Item coordinate data
-=-=-

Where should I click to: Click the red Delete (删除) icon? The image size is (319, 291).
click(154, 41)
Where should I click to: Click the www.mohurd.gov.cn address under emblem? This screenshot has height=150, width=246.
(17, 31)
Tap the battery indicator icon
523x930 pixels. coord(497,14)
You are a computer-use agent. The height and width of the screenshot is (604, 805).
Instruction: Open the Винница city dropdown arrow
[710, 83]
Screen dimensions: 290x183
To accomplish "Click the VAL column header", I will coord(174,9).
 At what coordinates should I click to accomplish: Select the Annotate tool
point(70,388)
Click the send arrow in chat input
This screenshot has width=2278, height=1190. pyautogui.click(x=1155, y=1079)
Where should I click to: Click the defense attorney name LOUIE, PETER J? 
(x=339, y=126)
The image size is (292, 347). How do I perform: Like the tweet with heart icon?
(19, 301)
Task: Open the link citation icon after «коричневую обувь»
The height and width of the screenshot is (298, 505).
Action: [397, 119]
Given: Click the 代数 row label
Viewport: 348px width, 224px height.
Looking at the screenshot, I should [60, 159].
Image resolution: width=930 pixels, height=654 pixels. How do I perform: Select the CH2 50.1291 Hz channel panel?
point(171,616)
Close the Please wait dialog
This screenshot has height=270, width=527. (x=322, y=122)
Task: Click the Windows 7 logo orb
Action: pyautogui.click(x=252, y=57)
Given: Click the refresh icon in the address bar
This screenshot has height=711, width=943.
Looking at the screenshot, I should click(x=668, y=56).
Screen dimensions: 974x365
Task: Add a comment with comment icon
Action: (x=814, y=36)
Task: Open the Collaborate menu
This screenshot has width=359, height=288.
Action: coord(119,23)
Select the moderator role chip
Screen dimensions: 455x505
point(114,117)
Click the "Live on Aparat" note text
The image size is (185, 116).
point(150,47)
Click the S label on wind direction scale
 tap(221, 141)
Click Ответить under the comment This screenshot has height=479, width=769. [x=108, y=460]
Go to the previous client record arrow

-=-=-

● Exercise prompt
Copy out every line above word for word, from the line containing "Given: Click the refresh" down to the line containing "tap(221, 141)", with both of those lines included.

● Complete answer
Given: Click the refresh icon in the address bar
This screenshot has height=711, width=943.
Looking at the screenshot, I should click(x=668, y=56).
Screen dimensions: 974x365
Task: Add a comment with comment icon
Action: (x=814, y=36)
Task: Open the Collaborate menu
This screenshot has width=359, height=288.
Action: coord(119,23)
Select the moderator role chip
Screen dimensions: 455x505
point(114,117)
Click the "Live on Aparat" note text
The image size is (185, 116).
point(150,47)
Click the S label on wind direction scale
 tap(221, 141)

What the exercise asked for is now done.